"Cochon à la broche" : le recteur de la Grande Mosquée de Paris fustige le "Canon français"
Depuis quelques jours, des rassemblements festifs articulés autour de la viande de porc et du vin suscitent de vives tensions. Ce débat oppose les défenseurs d'un folklore local assumé aux détracteurs d'une mise en scène jugée discriminatoire.
Le "cochon à la broche" au cœur d’une fracture symbolique
Le 29 avril 2026, Chems-Eddine Hafiz, recteur de la Grande Mosquée de Paris, publie une vidéo à charge dénonçant les méthodes de l'entreprise événementielle "Le Canon français." Le responsable religieux cible spécifiquement le banquet géant de Caen, organisé le 18 avril 2026, ayant attiré pas moins de 4 000 convives.
Il décrit cet événement très médiatisé, selon les propos rapportés par Le Figaro, comme "un banquet présenté comme la célébration des valeurs françaises, un banquet où l’on chante à la gloire d’une figure politique en excluant symboliquement ceux qui ne ressemblent pas." Cette vaste initiative vise insidieusement, selon lui, à "rappeler aux autres qu’ici, en France, ils ne sont pas chez eux." La critique dépasse largement le simple cochon rôti servi aux tablées. Elle attaque la mise en scène globale d'un folklore intimement associé à des chants patriotes et à des discours militants.
Le décryptage : entre folklore populaire et projet politique
Fondée en 2021, l'entreprise "Le Canon français" bénéficie du soutien actif du projet Périclès, impulsé par le milliardaire Pierre-Édouard Stérin, considéré comme financier de l'extrême droite dans notre pays. Selon info.fr, ce fonds dispose d'une enveloppe de 150 millions d'euros sur dix ans destinée à propulser des structures liées à la mouvance conservatrice. Ce concept festif autour du vin et du porc rassemble massivement, enregistrant 70 000 personnes en 2025. Les réactions politiques droitières et identitaires fusent début mai.
Sur l'antenne de Sud Radio, Gilles Platret, maire de Chalon-sur-Saône, fustige une dérive séditieuse de la part du dignitaire musulman. L'élu affirme à son propos : "Il est très lié au régime algérien et il est en train de nous dire qu’en France, si vous vous retrouvez pour manger un bout de cochon, vous excluez ceux qui n’en mangent pas. Mais attendez, on est quand même dans le délire. Alors moi, je reçois le Canon français à Chalon, et ce sera d’ailleurs pour un banquet."

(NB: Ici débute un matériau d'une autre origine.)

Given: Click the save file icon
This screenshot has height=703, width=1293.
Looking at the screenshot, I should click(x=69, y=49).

Sur le réseau social X, Marion Maréchal défend vigoureusement l'omniprésence de cette viande dans notre histoire culinaire, déclarant, "Si cela ne vous convient pas, vous pouvez toujours aller vivre ailleurs."

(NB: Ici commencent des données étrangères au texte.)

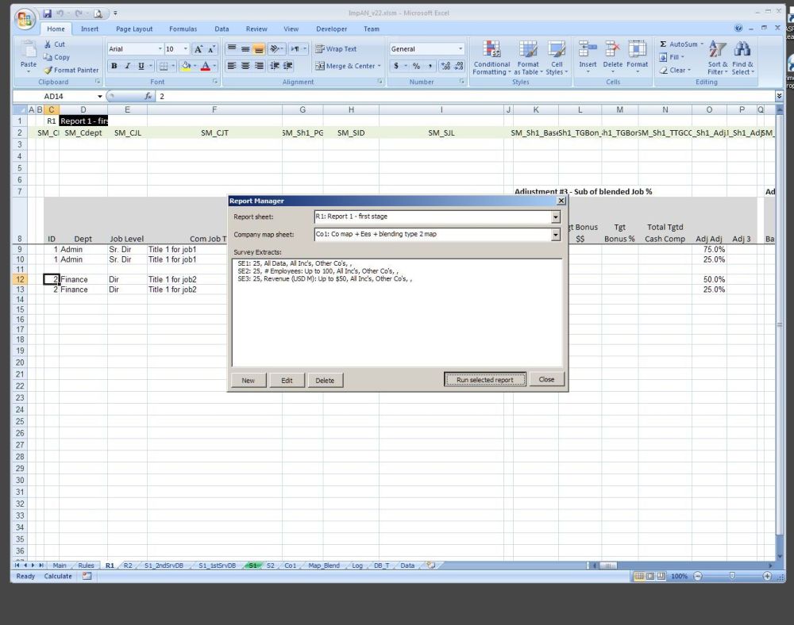
Task: Click the Find & Select binoculars icon
Action: click(x=742, y=50)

Une politisation de l’assiette française et des dérives racistes bien réelles
Géraud de la Tour, cofondateur de l'organisation visée, repousse catégoriquement toute accusation de discrimination ciblée. Interrogé par Le Figaro, il réclame immédiatement la fin d'une politisation outrancière visant des rassemblements qu'il qualifie de purement festifs et amicaux. Face à cette situation explosive, plusieurs élus de gauche, notamment issus de La France Insoumise et du Parti Socialiste, demandent publiquement l'interdiction de ces banquets géants, pointant des dérapages racistes inquiétants signalés lors de précédentes éditions, démontrés et diffusés par France Inter notamment.

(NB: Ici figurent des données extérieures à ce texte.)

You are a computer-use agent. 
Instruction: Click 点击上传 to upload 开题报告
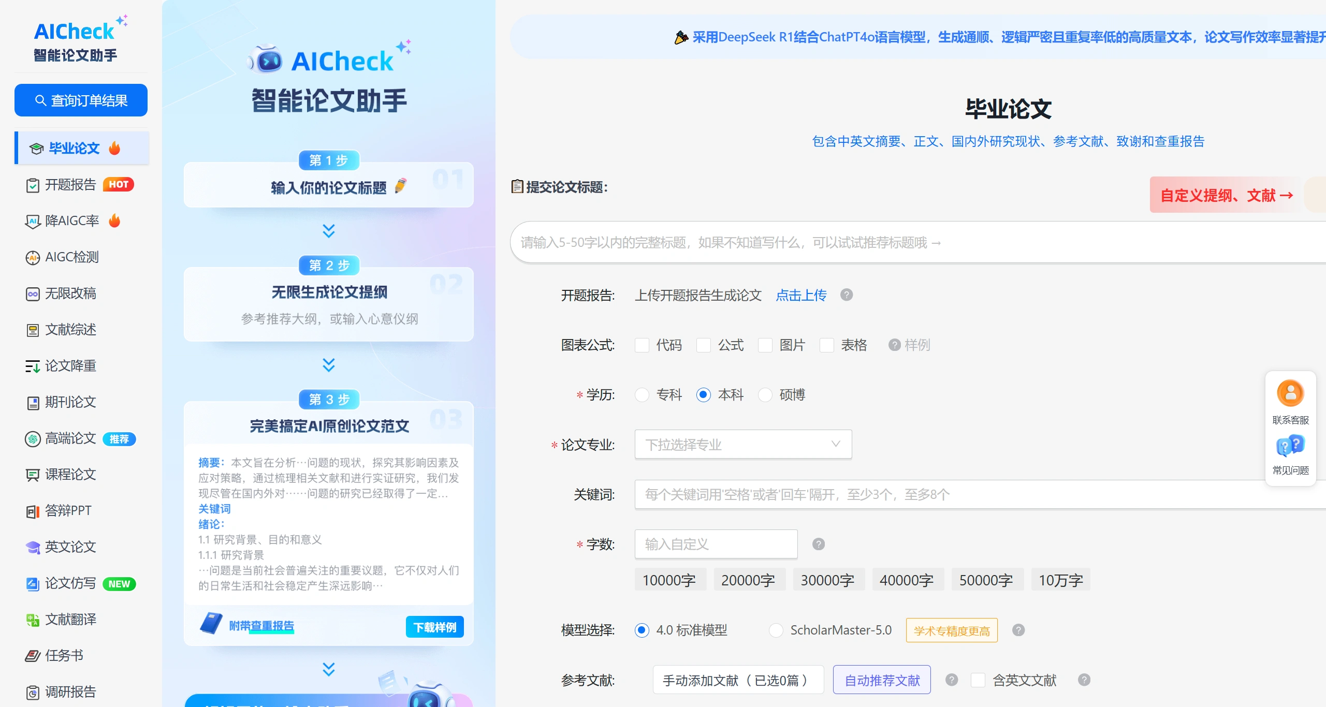pos(800,295)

Cette affaire médiatique illustre parfaitement les intenses frictions entourant les traditions religieuses et culturelles dans l'espace public français. L'affrontement politique soulève un défi juridique particulièrement complexe. Contrairement à la décision emblématique de la cour d'appel de Lyon en 2019 imposant des menus de substitution dans les cantines publiques de Chalon-sur-Saône, ces banquets relèvent du strict cadre privé. Les maires des prochaines villes ciblées par ces événements controversés devront désormais trancher minutieusement entre le respect de la liberté de réunion privée et la prévention des troubles à l'ordre public local. L'assiette devient officiellement un puissant terrain de lutte idéologique.